In those days, dance people, like most other theater people, tended to come in families, including actors and musicians as well, because not all of them had a royal academy to teach them their arts. They learned from their mothers and fathers. Also, there was still a stigma attached to making one’s living on the stage (Molière, famously, was denied a Christian burial), so theatrical professionals often married within their own ranks and thereby created clans.

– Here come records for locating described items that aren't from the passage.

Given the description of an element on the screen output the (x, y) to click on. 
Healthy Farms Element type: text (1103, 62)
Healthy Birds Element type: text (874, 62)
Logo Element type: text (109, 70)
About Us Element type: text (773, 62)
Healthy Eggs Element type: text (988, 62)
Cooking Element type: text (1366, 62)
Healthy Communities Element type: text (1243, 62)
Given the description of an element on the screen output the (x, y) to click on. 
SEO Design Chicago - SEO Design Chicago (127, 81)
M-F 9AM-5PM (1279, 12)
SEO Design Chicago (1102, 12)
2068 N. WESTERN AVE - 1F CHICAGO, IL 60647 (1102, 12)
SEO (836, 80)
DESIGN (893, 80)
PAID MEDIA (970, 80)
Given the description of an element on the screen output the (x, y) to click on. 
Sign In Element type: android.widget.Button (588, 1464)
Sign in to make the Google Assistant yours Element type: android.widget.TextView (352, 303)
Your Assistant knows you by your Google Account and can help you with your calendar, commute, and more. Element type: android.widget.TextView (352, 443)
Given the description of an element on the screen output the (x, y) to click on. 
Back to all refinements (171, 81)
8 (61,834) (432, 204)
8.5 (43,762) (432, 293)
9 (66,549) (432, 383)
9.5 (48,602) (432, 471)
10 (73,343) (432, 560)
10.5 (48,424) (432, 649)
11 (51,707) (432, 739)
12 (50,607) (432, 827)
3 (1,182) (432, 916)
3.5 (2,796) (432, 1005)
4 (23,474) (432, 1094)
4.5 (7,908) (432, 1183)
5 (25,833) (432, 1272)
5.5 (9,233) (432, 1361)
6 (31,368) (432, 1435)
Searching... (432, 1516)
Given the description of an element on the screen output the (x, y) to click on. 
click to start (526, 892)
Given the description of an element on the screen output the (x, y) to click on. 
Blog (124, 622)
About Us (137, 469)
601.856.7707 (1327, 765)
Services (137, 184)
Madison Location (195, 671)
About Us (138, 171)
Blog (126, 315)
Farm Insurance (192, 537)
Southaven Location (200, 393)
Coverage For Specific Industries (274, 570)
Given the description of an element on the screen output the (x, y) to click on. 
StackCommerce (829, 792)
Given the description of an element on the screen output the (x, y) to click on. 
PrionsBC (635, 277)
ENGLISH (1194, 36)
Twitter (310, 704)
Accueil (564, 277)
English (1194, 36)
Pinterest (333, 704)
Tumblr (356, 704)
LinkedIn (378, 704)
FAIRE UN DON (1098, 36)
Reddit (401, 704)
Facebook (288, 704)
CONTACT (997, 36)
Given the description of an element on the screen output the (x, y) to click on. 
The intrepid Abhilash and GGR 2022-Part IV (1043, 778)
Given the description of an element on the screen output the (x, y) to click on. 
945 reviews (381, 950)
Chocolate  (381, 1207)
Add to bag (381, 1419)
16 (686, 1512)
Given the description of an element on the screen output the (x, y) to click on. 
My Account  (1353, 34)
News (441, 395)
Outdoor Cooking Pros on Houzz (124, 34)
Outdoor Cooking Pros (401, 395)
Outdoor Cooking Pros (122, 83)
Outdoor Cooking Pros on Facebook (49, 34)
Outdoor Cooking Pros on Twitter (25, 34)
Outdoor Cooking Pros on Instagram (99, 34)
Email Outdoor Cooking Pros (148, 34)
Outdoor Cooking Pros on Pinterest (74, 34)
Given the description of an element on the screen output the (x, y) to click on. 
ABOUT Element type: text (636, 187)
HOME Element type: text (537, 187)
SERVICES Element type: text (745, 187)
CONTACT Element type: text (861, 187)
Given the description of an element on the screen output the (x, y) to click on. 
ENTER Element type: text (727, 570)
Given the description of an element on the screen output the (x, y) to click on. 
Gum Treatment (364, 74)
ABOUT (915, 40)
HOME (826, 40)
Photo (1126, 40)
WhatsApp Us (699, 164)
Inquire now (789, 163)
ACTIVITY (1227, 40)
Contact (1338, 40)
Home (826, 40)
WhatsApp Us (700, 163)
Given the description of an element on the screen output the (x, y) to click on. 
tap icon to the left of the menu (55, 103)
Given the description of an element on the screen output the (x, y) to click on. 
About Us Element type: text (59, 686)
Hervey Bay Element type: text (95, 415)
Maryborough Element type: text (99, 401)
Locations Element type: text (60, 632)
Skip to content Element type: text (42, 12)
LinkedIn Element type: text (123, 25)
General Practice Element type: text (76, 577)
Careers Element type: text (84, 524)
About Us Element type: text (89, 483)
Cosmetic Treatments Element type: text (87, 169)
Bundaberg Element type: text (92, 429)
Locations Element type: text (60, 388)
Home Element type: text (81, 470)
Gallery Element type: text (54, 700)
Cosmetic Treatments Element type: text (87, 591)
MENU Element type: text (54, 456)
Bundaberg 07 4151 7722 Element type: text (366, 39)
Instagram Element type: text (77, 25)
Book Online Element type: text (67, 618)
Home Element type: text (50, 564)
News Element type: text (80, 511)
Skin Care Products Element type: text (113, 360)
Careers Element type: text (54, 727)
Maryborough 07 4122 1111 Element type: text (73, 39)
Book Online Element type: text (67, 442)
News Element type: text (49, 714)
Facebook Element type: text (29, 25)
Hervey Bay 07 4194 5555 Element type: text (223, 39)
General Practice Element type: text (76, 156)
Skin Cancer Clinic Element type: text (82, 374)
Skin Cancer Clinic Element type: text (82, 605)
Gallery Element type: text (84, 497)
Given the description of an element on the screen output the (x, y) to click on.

One was the Petipas of France and Belgium. Their name starts appearing in the annals of the Continental theater at the beginning of the nineteenth century. Marius Petipa was the son of a ballet master (that is, a teacher/choreographer) and an actress; most of his siblings too were theater people. In the beginning, he was not the star of the family. That was his older brother, Lucien, a handsomer man and a far better technician. Lucien was the premier classicist of the Paris Opera Ballet, the oldest and most respected company in Europe. (It was the descendant of Louis XIV’s academy.) He was in demand all the way to Russia, but when Russia called, it is said, Lucien, already in possession of a good job, declined, and recommended his younger brother. Thus, in 1847, Marius Petipa, age twenty-nine, presented himself at St. Petersburg’s Imperial Ballet and was given a one-year, let’s-see contract. As it turned out, he stayed for sixty-three years and was the company’s artistic director—or first ballet master, as they called it—for nearly thirty-five years. In Russia he created more than fifty original ballets, mounted versions of nineteen other ballets, and fashioned dances for thirty-seven operas. Today, the name of Lucien is known only to specialists, whereas Marius is acknowledged as the prime creator of late-nineteenth-century ballet and, one could say, the foremost source of twentieth-century ballet as well.

Still, this did not earn him a proper biography—in any language, not just English—until last spring, with the publication of Marius Petipa: The Emperor’s Ballet Master by Nadine Meisner, a longtime dance critic in London.1 The book is low on analysis, but at last someone has collected the facts—the successes, the flops, everybody’s patronymic—and put them down in graceful English prose.